This repository contains the source code of the paper System Prompt Extraction Attacks and Defenses in Large Language Models.

The system prompt in Large Language Models (LLMs) plays a pivotal role in guiding model behavior and response generation. Often containing private configuration details, user roles, and operational instructions, the system prompt has become an emerging attack target. Recent studies have shown that LLM system prompts are highly susceptible to extraction attacks through meticulously designed queries, raising significant privacy and security concerns. Despite the growing threat, there is a lack of systematic studies of system prompt extraction attacks and defenses. In this paper, we present a comprehensive framework, SPE-LLM, to systematically evaluate System Prompt Extraction attacks and defenses in LLMs. First, we design a set of novel adversarial queries that effectively extract system prompts in state-of-the-art (SOTA) LLMs, demonstrating the severe risks of LLM system prompt extraction attacks. Second, we propose three defense techniques to mitigate system prompt extraction attacks in LLMs, providing practical solutions for secure LLM deployments. Third, we introduce a set of rigorous evaluation metrics to accurately quantify the severity of system prompt extraction attacks in LLMs and conduct comprehensive experiments across multiple benchmark datasets, which validates the efficacy of our proposed SPE-LLM framework.

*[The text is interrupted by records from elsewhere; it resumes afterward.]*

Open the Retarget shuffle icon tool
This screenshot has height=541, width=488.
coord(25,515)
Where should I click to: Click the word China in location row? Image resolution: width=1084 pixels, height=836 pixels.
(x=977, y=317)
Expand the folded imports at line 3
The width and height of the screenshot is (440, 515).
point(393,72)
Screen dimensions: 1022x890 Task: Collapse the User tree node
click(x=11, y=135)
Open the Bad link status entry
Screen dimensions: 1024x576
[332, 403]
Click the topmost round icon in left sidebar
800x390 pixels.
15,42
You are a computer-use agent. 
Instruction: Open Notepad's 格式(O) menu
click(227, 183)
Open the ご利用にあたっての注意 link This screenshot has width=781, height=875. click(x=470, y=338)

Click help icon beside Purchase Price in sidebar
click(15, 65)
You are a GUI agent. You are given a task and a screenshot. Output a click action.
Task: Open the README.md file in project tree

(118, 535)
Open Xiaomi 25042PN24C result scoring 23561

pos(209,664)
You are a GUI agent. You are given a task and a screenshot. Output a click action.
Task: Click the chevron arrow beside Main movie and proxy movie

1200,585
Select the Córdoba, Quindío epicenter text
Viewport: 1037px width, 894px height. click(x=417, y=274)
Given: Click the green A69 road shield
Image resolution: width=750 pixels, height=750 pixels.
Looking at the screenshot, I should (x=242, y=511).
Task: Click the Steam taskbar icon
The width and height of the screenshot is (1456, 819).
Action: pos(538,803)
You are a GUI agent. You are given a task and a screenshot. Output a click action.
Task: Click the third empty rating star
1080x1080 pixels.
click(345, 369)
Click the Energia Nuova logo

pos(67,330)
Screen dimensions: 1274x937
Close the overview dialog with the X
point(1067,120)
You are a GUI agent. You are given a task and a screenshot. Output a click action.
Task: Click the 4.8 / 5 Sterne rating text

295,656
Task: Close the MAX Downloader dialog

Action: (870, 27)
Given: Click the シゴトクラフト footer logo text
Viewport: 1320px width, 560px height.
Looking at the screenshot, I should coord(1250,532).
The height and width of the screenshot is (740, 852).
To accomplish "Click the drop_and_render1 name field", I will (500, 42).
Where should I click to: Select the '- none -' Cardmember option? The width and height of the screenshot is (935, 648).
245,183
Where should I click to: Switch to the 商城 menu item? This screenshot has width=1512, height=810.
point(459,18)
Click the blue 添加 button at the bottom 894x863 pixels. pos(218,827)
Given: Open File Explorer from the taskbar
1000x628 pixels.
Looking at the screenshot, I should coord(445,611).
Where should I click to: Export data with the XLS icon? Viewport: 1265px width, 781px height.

Paper Link: https://arxiv.org/pdf/2505.23817

1. Download the required datasets from the sources mentioed in the paper.
2. To perform attack on open-sourced models, run the main_attack.py with the seleted model, dataset, and promting technique.
3. To perform defense on open-sourced models, run the main_defense.py, uncommenting the corresponding defenses within get_response function, with the seleted model, dataset, and promting technique.
4. To perform attack/defense on close-sourced models, run the notebook with the seleted model, dataset, and promting technique.
5. Make sure to use your own API keys.